START Text segment

The concepts in Figure 5 provide an insight into the conceptual view of security transparency. An actor (CSC) initiates a transparency request to another actor (CSP) soliciting for transparency in their operational environment and actions relating to their assets. The CSP actor, on the other hand, supports mechanisms for transparency to make available vital information regarding its operational processes. The mechanism is characterised by various means for information disclosure, which is literally used to disclose customary security practices and the status of customer assets within its environment. The responsibility to support a mechanism may either be one-sided or shared amongst the two actors. This is commonly noticeable in situations, for instance, public clouds where a CSP is responsible for supporting mechanisms of transparency, whereas in certain setups such as private clouds the CSC is solely responsible for security administration and control of information. Additionally, the mechanism generates evidences in order to provide status reports on the condition of the CSP environment and assets belonging to an actor. For the evidence to essentially yield significance, it must possess the qualities of being monitorable and verifiable for establishing the genuineness or truthfulness of disseminated information according to perceived quality and expectations of an actor. Therefore, the CSC verifies the transparency mechanism through monitoring, hence providing the avenue to verify disclosed information.

END Text segment
START Record set

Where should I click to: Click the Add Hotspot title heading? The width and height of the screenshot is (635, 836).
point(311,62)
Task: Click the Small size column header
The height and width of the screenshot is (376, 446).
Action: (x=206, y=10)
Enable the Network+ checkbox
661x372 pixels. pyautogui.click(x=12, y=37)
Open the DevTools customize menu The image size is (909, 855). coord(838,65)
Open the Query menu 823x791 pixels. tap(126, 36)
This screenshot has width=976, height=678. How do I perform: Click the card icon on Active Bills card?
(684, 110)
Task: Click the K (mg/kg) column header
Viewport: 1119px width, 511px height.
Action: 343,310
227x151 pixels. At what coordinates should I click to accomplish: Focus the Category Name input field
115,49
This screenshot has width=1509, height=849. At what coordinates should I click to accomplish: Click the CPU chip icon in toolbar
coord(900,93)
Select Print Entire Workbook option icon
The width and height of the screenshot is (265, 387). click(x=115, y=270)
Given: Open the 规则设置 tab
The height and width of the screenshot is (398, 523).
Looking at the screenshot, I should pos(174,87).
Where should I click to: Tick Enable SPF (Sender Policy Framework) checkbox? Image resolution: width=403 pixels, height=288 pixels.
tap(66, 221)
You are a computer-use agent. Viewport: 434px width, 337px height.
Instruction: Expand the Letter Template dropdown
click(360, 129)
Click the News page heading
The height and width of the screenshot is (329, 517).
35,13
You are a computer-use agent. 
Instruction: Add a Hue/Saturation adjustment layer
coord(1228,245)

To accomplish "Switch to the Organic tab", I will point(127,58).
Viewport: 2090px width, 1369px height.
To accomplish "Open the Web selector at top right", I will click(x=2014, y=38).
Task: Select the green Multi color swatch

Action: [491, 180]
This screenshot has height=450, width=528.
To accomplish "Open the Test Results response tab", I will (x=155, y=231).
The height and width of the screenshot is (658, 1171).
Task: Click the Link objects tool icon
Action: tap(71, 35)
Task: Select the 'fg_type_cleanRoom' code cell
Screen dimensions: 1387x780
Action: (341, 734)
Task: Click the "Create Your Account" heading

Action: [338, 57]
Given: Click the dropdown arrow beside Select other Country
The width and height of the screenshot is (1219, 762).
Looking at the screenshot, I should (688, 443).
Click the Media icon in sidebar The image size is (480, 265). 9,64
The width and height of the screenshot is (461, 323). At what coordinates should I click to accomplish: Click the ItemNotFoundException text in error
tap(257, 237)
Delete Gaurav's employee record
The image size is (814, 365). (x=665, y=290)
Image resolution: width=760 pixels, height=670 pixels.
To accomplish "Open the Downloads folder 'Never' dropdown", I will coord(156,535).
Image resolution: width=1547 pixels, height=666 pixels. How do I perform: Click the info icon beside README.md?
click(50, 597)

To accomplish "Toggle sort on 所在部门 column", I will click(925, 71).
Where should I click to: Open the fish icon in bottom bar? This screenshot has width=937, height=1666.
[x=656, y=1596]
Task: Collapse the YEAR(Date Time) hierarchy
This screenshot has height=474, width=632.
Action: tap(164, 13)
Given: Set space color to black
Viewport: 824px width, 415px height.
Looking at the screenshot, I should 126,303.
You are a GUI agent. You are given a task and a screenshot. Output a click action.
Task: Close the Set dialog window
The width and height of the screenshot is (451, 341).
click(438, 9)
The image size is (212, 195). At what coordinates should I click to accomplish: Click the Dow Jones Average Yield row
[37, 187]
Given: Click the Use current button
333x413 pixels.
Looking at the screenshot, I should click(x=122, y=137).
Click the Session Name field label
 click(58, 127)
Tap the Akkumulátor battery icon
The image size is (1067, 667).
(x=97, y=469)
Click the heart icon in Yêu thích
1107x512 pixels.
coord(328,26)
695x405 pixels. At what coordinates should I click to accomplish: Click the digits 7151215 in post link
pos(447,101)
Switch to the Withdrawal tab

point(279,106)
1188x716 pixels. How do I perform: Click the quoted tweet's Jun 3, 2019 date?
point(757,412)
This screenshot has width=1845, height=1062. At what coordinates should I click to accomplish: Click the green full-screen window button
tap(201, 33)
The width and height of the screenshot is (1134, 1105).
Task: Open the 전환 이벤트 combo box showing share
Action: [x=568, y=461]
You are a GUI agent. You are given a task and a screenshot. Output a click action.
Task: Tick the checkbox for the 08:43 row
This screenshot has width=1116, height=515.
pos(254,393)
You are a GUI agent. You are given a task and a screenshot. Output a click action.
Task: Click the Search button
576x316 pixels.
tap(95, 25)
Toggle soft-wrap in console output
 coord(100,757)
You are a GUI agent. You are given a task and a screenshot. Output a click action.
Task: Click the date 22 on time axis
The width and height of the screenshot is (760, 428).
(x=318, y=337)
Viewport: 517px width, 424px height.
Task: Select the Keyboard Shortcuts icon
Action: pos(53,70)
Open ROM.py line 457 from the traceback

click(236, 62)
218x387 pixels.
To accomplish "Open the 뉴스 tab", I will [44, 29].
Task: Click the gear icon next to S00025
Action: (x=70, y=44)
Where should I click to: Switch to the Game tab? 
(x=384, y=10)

END Record set

Answer these from the security transparency text:
(a) Which actor initiates a transparency request?
(b) In what kind of setup is the CSC solely responsible for security administration and control of information?
(c) Which two qualities must evidence possess for it to yield significance?

Task response:
(a) The CSC.
(b) Private clouds.
(c) It must be monitorable and verifiable.